Aim of the exercise: For the records that follow, say how many lines have the word "selector" in them. Write the number and nothing more.

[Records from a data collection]
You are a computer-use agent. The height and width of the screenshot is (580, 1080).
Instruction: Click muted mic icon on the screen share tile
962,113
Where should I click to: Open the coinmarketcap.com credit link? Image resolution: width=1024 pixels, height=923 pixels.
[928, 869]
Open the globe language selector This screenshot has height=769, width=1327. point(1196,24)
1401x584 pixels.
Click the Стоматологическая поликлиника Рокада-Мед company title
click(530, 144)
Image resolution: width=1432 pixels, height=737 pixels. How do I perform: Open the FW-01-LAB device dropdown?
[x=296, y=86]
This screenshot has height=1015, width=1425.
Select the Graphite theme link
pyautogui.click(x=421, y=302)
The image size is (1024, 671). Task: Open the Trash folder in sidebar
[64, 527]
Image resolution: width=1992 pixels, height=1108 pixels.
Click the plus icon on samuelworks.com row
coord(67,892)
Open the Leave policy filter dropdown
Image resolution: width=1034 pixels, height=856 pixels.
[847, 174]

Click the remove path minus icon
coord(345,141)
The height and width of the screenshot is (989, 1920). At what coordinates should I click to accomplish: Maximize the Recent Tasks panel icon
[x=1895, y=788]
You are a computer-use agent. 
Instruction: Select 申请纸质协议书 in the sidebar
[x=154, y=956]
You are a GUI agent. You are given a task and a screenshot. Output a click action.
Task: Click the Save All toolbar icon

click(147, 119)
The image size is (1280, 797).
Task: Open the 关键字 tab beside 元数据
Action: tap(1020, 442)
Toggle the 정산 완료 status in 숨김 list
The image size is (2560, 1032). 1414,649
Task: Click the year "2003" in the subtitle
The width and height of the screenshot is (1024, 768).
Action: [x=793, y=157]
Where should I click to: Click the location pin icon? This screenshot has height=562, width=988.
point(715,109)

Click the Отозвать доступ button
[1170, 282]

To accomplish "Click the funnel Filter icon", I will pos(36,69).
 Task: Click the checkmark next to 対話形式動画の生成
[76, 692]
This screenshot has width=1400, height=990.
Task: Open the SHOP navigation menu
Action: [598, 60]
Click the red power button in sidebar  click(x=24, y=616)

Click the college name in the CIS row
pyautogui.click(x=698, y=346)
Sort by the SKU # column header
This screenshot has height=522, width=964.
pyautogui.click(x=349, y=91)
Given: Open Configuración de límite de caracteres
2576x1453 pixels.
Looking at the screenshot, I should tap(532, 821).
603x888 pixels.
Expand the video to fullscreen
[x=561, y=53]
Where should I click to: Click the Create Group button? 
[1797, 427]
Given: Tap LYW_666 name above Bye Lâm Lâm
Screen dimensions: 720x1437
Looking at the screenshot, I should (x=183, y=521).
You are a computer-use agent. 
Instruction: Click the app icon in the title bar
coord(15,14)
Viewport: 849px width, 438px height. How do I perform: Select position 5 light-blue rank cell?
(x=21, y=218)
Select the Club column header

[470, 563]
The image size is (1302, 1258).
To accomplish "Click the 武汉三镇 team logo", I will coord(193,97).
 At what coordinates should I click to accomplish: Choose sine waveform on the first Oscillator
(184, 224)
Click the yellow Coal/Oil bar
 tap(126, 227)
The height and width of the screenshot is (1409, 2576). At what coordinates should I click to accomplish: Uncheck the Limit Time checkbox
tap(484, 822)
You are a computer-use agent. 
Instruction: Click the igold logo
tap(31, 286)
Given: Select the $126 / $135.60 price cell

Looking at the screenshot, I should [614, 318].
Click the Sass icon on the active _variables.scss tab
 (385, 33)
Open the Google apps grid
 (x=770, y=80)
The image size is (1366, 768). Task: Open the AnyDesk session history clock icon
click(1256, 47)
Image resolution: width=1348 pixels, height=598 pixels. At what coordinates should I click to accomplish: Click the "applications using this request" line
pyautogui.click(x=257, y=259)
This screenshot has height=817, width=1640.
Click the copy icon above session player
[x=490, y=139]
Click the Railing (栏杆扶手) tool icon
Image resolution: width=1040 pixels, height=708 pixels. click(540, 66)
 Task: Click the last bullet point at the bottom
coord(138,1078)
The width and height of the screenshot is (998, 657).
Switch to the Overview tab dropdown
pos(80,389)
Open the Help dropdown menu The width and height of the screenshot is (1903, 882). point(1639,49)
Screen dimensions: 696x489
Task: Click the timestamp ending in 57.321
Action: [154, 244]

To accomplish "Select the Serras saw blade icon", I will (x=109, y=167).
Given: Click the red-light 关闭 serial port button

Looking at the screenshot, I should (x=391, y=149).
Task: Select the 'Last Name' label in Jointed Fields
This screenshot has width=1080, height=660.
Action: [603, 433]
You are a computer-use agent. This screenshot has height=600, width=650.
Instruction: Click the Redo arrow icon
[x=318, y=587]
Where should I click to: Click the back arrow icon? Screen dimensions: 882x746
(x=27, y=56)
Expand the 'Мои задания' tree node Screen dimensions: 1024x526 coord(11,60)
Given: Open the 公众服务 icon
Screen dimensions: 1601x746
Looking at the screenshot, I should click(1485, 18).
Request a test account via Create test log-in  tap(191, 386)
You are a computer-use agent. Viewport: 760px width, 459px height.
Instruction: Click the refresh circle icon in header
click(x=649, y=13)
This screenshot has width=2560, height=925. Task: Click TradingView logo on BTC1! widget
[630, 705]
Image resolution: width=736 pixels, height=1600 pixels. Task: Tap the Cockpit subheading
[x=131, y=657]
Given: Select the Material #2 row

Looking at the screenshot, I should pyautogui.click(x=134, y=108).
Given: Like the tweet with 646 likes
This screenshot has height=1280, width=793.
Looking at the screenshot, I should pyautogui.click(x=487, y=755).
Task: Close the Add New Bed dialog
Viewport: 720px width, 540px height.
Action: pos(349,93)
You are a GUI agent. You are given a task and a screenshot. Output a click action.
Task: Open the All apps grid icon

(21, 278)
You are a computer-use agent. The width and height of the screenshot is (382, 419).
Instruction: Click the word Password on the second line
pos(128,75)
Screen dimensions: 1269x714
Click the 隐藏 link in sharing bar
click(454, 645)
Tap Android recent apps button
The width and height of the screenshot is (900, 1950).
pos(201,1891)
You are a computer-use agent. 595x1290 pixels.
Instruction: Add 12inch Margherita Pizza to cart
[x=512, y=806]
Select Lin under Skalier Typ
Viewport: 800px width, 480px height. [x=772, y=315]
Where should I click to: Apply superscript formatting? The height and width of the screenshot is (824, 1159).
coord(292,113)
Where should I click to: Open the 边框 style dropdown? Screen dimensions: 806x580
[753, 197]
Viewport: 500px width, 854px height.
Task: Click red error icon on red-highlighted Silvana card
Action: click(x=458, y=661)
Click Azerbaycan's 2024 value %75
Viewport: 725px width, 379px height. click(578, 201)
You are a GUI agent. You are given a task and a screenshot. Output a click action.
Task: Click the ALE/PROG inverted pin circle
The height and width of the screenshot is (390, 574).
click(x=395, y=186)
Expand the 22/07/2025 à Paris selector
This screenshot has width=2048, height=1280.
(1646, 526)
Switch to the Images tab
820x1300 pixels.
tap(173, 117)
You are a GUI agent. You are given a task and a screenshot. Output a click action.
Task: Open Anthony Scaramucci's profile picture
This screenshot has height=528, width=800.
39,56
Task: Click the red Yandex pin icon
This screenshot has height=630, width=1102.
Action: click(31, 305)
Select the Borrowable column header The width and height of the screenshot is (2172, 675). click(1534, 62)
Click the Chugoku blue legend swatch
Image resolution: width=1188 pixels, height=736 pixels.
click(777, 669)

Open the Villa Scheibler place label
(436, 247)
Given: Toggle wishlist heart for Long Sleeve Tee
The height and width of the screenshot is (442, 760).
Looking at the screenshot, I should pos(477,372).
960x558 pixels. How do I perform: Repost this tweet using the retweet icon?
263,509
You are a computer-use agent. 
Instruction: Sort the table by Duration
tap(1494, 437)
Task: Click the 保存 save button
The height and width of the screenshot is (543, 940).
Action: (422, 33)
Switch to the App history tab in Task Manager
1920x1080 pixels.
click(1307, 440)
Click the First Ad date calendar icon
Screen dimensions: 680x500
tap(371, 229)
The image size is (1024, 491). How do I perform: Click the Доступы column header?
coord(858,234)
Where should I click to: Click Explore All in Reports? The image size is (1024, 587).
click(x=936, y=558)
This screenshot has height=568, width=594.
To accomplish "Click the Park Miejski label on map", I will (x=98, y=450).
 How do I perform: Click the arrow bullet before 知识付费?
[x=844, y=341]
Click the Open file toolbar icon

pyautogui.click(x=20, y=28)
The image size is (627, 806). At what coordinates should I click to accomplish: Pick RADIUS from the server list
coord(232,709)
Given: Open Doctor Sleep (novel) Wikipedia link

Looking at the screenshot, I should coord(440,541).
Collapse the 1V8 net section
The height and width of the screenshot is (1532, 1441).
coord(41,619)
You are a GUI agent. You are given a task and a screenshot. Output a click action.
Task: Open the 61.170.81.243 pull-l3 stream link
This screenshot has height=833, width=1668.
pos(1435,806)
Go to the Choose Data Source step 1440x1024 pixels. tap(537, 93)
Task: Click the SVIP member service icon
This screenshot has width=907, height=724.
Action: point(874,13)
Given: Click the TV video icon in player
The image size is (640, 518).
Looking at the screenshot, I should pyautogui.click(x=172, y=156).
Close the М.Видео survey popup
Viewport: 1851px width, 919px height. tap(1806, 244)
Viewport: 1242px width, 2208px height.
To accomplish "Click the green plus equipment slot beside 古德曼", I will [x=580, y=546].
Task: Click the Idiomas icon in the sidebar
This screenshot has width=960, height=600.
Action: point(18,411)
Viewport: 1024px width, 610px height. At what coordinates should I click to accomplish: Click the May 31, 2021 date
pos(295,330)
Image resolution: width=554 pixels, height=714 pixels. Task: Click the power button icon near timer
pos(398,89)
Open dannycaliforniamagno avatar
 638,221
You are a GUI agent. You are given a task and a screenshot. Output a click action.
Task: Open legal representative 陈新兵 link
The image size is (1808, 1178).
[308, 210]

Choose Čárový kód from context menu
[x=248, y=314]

Task output: 2